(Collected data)
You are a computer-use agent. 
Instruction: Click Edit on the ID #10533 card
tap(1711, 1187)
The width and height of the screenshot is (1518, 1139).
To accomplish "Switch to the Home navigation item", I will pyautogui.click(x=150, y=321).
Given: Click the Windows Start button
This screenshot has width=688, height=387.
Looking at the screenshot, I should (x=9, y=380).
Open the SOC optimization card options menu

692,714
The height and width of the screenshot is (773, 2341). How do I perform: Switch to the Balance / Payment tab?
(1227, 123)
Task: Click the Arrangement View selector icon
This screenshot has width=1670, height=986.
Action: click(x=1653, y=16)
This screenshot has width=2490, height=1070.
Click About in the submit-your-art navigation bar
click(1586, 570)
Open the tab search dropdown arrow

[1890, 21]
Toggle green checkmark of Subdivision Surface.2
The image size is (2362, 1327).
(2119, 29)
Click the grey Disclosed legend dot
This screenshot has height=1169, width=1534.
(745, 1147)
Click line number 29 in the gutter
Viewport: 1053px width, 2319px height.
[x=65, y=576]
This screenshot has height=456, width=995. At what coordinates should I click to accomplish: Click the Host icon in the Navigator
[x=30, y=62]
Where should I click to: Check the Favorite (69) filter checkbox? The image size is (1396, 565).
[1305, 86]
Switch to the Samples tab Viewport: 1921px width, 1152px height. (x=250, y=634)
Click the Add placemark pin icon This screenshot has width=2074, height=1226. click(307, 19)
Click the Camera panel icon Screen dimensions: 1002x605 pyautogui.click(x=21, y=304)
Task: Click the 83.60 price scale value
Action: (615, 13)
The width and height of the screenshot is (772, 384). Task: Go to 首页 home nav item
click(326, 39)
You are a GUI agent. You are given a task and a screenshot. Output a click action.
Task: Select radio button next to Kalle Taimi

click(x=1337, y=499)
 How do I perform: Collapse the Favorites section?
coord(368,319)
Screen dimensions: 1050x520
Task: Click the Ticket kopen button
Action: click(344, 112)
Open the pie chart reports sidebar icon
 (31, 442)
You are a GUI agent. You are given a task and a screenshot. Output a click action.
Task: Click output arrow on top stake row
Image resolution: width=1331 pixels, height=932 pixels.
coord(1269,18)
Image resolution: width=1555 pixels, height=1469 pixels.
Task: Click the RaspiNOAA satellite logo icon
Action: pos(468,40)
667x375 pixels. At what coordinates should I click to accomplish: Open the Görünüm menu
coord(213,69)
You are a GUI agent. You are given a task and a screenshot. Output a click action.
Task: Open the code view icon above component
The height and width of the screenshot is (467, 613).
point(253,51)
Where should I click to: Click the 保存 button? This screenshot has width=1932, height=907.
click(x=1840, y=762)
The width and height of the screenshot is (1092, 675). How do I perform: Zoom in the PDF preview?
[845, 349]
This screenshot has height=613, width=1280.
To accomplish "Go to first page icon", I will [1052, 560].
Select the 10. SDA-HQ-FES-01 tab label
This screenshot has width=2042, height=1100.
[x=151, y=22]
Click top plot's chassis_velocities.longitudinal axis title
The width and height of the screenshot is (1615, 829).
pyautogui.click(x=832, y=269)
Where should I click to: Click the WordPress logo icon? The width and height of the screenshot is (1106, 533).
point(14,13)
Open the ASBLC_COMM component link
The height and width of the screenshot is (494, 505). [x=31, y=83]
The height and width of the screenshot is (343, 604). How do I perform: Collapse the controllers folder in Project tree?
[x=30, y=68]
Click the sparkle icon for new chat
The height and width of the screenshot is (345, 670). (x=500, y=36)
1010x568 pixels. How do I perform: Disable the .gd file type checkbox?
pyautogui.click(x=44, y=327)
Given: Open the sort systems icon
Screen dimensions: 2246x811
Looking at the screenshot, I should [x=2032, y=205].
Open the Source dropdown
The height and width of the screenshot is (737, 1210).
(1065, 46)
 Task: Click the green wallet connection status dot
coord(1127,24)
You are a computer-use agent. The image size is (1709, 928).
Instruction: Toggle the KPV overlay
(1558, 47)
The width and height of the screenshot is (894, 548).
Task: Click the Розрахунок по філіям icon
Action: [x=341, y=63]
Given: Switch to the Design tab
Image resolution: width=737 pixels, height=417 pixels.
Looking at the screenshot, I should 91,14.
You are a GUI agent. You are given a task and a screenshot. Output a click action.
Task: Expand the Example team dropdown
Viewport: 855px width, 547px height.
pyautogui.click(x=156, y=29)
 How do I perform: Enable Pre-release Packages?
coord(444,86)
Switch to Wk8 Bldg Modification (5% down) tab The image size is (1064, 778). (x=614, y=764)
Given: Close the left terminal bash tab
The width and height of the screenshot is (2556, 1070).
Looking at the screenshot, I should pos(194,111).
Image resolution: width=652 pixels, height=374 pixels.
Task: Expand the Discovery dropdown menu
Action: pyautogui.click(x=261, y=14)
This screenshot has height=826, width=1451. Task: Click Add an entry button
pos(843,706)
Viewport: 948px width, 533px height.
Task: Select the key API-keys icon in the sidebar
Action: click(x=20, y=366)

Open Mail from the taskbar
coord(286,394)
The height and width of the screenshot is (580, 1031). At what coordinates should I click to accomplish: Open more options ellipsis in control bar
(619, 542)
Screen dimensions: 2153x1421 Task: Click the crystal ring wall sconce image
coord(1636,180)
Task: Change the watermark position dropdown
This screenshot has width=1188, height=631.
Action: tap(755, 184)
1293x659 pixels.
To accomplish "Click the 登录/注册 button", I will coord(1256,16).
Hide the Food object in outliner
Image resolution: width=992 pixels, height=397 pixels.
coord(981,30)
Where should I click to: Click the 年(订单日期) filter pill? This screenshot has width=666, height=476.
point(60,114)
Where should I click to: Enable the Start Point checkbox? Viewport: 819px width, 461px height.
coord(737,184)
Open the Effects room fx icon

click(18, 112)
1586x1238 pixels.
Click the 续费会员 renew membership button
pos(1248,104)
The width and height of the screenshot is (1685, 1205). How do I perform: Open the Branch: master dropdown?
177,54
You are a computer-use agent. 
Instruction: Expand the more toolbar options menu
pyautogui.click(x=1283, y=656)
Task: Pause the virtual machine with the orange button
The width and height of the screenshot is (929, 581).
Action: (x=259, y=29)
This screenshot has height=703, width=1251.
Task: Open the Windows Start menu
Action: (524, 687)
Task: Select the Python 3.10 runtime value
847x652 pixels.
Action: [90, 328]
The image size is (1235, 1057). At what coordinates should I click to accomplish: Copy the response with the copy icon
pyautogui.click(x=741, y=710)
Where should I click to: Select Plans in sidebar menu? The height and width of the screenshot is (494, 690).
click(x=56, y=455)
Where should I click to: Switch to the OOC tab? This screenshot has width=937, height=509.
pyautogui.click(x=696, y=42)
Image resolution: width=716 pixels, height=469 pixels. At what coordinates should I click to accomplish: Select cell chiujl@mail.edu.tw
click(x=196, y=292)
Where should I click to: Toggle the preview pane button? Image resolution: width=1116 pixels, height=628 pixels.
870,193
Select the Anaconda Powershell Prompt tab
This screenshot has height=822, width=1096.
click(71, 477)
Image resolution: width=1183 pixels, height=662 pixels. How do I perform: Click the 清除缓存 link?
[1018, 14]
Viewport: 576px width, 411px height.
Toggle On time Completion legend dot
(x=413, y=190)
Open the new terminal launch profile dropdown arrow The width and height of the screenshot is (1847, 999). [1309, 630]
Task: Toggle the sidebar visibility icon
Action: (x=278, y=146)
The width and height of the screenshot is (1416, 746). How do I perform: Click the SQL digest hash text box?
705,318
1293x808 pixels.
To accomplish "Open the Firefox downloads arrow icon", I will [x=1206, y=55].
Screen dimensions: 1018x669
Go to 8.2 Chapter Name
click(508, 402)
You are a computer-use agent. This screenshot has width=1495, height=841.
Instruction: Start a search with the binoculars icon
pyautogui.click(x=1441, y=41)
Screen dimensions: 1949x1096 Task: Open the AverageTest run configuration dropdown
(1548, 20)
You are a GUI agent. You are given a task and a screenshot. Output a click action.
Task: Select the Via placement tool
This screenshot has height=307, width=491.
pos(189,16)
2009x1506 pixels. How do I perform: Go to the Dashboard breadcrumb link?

• **THE TASK**: Count every line of the data in which the word "computer" appears, and report only the total.

• **TASK SOLUTION**: 4